The latest slew of fines against banks (almost US $6 billion) in wake of the FOREX scandal has attracted predictable headlines from the press along the lines of “How can it be that so few individuals have been held to account?”
Yet, as I write this blog, a senior trader with two of the banks concerned is today becoming the first person to face trial by jury over allegations he conspired to rig global Libor interest rates when his case begins in London.
The former yen derivatives trader is charged by the Serious Fraud Office (SFO) with eight counts of conspiracy to defraud between 2006 and 2010, a criminal offence that carries a maximum jail sentence of 10 years. A range of other individuals are expected to face trial here in the UK and beyond.
The UK is also about to introduce the Senior Managers Regime (SMR), one of the most far-reaching reforms focusing on individual accountability ever implemented.
Are They Getting Away With It?
So how justified are the headlines? Are the bankers really “getting away with it”? Perhaps even more importantly, will they get away with it in the future or will the new reforms eradicate what Martin Wheatley the Chief Executive of the Financial Conduct Authority has called the “Murder on the Orient Express Defence”?
Industries characterised by weak accountability – or by individuals seeking to protect themselves on a ‘Murder on the Orient Express’ defence (it wasn’t me, it could have been anyone) – are almost invariably less financially stable, and more prone to misconduct.
Plenty has already been written about the SMR including on my previous blogs. So I don’t intend to go into the detail of it here. Instead I want to focus on a particular tension between the concepts of accountability and effective regulation, which has been highlighted by a recent Court of Appeal judgment.
A specific challenge for regulators and investigators seeking to apply and enforce the concept of “accountability” against individuals is how to be fair (and be seen to be fair) and deliver justice.
This is what Section 393 of the Financial Services and Markets Act 2000 is all about. It is designed to give “identified” individuals the right to make representations in relation to warning and decision notices given to others in respect of whom the Financial Conduct Authority is taking regulatory action.
The question is what does “identified” mean in this context. This formed the basis for the FCA’s recent unsuccessful appeal to the Court of Appeal. The case concerned a former senior manager of JP Morgan at the time of the London Whale rogue trader losses in 2012.
The FCA in its Final Notice to JP Morgan, in which it fined the bank £137million, made reference to the bank’s “CIO London management” but did not name any individuals. Mr Achilles Macris was at the time within the management structure of the bank, exercised a controlled function and had the job title of International Chief Investment Officer. He complained that, looked at in its proper context, the notice did, in effect, single him out through use of the phrase “CIO London management”.
The FCA disagreed. It argued that a general reader would not unambiguously and unequivocally have been able to identify Mr Macriss.
The Court of Appeal took a different view. It found that the test for identification should be similar to that applied in defamation cases.
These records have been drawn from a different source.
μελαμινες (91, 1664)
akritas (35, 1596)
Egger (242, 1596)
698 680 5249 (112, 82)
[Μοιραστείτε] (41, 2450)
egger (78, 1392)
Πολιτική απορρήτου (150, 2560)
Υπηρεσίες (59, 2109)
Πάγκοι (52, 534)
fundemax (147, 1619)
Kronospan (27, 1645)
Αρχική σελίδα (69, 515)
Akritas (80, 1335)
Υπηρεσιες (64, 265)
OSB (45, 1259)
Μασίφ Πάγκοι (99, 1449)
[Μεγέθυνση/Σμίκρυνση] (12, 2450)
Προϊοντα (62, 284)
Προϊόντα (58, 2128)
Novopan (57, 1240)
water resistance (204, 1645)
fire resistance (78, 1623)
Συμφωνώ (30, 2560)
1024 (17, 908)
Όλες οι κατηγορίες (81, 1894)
The correct approach was summed up as follows:
“Are the words used …. such as would reasonably in the circumstances lead persons acquainted with the claimant/ third party, or who operate in his area of the financial services industry, and therefore would have the requisite specialist knowledge of the relevant circumstances, to believe as at the date of the promulgation of the Notice that he is a person prejudicially affected by matters stated in the reasons contained in the notice?”
Applying this test to the facts of the case, The Court of Appeal ruled that Mr Macriss ought to have been given representation rights under Section 393 before the Notice was issued.
Whether the FCA will apply to the Supreme Court for leave to appeal this decision remains to be seen but it is not hard to see how see how the case has the potential to give the FCA a severe headache under the new SMR regime.
The very new tools which the FCA will have at its disposal to render individuals accountable such as Statements of Responsibility and Management Responsibility Maps will be additional sources by which individuals can be identified. Indeed that is the whole point of them. Does this mean that the FCA will in future have to choose between either full-blown enforcement against individuals or the issuing of notices to the entity alone, which are so deprived of colour and context (for fear of identifying individuals) that they lack the very punch and deterrent effect which the FCA is looking for?